“Noel was an autodidact of the highest order,” Antippas said. “There was probably no artist more prolific than Noel — except perhaps Picasso.”
“He couldn’t relate to the real world. He lived in his own world; he was driven by his own work,” said Rita Posselt, a 59-year-old fine art photographer who lived with Rockmore between 1978 and 1984 and frequently posed for him. “He would wake up in the morning and go to bed at night, and in between those hours there was a lot of torment for him.
(AP/AP) - Noel Rockmore's 1972 ‘Self Portrait in Paris.’
“He wanted somebody to recognize his talent, and he wanted important people in the art world, museums and such, to do so, but he didn’t want to jump through hoops and parties to make it happen.”
During his life, and still today, Rockmore was a kind of New Orleans project.
He is woven into the city. Anyone who has stepped into the gloom of Preservation Hall has seen Rockmores — they’re the haunting oil paintings of jazz greats on the walls. A Rockmore hangs in Johnny White’s bar. It’s a football scene, a token of appreciation for the bar owner, Johnny White, and typically Rockmore: There are three teams on the field. His paintings hang in the Old Mint, the New Orleans Museum of Art, the Ogden Museum of Southern Art and on the walls of galleries and homes throughout New Orleans. And who knows where else.
“My feeling was that Noel was the most democratic painter,” Antippas said. “Every waiter, bartender, in the Quarter has a Rockmore. God knows how many Rockmores are hanging on walls throughout the city.”
Rockmore died in 1995 at 66 of an untreated infection.
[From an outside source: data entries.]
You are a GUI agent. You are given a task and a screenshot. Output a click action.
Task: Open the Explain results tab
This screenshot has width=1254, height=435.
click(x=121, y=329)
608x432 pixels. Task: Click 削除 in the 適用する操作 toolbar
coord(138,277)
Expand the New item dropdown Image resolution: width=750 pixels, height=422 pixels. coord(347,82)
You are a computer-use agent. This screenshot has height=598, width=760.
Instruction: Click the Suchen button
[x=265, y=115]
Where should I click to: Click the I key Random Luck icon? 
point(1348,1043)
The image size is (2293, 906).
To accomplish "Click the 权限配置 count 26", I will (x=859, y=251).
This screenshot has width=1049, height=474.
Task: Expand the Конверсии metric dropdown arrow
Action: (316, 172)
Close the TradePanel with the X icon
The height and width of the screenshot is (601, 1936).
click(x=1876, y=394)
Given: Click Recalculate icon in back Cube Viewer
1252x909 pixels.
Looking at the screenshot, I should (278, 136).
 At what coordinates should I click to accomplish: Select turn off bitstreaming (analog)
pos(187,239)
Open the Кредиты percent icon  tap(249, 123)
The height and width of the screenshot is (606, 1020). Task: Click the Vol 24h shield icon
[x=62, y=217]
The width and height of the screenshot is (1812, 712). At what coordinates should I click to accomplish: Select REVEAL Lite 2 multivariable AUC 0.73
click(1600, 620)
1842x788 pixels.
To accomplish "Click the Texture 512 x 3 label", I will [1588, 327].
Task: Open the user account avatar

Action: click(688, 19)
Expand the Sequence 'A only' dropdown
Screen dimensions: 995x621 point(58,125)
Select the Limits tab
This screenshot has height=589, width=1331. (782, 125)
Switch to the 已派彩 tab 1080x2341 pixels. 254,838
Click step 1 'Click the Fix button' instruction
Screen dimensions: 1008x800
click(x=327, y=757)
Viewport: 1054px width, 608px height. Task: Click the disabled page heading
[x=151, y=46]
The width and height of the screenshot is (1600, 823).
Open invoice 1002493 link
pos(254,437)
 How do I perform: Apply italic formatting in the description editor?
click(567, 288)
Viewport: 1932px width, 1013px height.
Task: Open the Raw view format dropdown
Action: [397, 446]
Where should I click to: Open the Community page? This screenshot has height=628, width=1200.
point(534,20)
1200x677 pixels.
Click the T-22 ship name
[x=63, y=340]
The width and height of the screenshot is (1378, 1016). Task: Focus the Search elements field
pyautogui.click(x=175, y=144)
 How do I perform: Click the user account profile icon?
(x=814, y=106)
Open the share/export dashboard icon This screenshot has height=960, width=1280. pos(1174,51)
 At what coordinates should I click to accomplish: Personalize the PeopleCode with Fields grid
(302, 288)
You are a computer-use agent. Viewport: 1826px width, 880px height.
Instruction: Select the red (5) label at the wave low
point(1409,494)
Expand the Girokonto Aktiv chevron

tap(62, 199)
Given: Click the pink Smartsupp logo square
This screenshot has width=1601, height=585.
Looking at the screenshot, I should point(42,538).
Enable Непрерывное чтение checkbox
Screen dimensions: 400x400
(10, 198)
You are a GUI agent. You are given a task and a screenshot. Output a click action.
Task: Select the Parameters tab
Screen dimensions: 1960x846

When he was taken to the hospital, according to friends, he was admitted as a “street person.” According to his friends, he sat up on the gurney and declared, “I’m not a street person, I’m a great artist.”
“I always say that he is America’s Picasso,” said Heller-Rhys, his daughter and an accomplished artist, as she stood during a recent visit outside the Skyscraper building, an 18th-century apartment building where Rockmore — and many other artists, including Charles Bukowski — stayed in the 1970s. “And America has to come to terms with that.”